Transcript By: Bryan Bishop

I will not have time to describe IPFS. We have multiformats that allow protocol agility, interop and avoid lock-in. Multihash, multiaddr, multibase, multicodec, multistream, multikey. What do you do with cryptographic hashes? When you have four different hashes all the same length that happen to be coming from different functions, what are those functions? sha256? sha512? sha3? blake2b? How do you know which hash type it is?

The problem is that the values aren’t self-describing. There’s usually no way to pack the values out of band when they were not designed for that. Think about what git is going to have to do to switch from sha1 to sha2. So you need some encoding to prove something about the hash itself.

Multihash makes sure that the value is part of the digest. It should be encoded in the same way as the value. The self-describing thing should be part of this. It’s a simple format. You have a notion of a length, because as I showed before, these are all 256 bit hashes which means some are truncated and you want to take that into account. The codes are in the value itself for multihash. No assumptions about what the hash function you are using now or using tomorrow will be.

There are a bunch of implementations in many languages. People are already adopting it.
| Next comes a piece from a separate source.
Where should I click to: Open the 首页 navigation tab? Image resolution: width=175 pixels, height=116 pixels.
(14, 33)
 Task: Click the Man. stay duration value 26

Like multihash there are other protocols, like multiformats used by a whole bunch of different systems, coming out of the IPFS project but yused by a bunch of other things.

multiaddr shows a number of different ways to express addresses like /ip6/::1/tcp/80/http. It improves human readability, but also has a binary-packed version which is very efficient. The goal is to create very small formats that is uable across a number of systems iwthout having to lock yourself in.

IPLD, libp2p, etc.

plan9, torrents, git, bitcoin, they are all distributed authenticated data structures. IPFS is a forest of hashed data structures with merkle trees. The goal is to move around these different kinds of data structures without worrying about the specific use case. The file system part is just one application of the whole thing, right? IPLD is a format for creating, think of it as an intermediary thing waste for all these different hash-chain based distributed systems. You can think of addressing different kinds of data structures across hash links, like merkle links, merkle paths, canonical, universal, serialization, linked data. Serialization - CBOR, JSON, YML, XML, PB. JSON-LD, RDF compatible.
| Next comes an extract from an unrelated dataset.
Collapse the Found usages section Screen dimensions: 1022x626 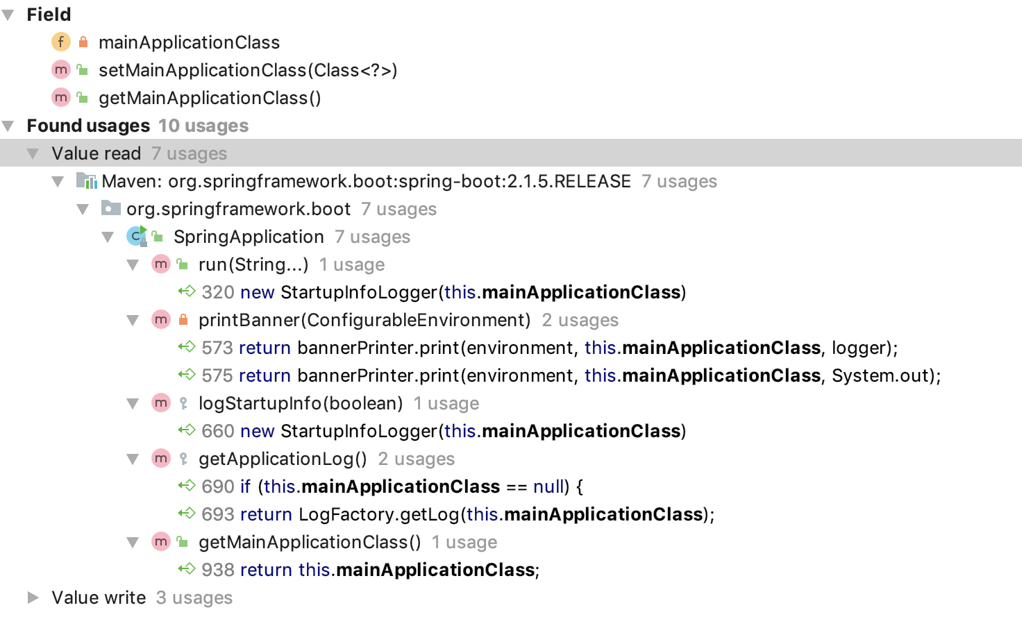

There are ways to put integers into json.

We should pack this into a nice binary format, and then serialize it for users with YAML or something. We use CBOR as one of the representations. But we want one-to-one mappings between these so that it’s extremely clear how to move from one to another. IPLD is used by a bunch of different systems. It’s ready for standardization. There are some extensions that will be added over time. IPLD would be a good candidate for a standard. IPFS is producing this for blockchain projects.

The format looks like this: … I will go through this with other people in time. ob2hash. You have these hash links that you are resolving through. You have a path across hash links, so you can refer to a parent block and then walk back the history, you say slash parent and then you move down and say slash transactions and you can address everything with random access. This format is probably one of the more interesting things we could contribute to W3C on blockchain. I will do a longer tutorial and send it out as a beta. Okay, thanks.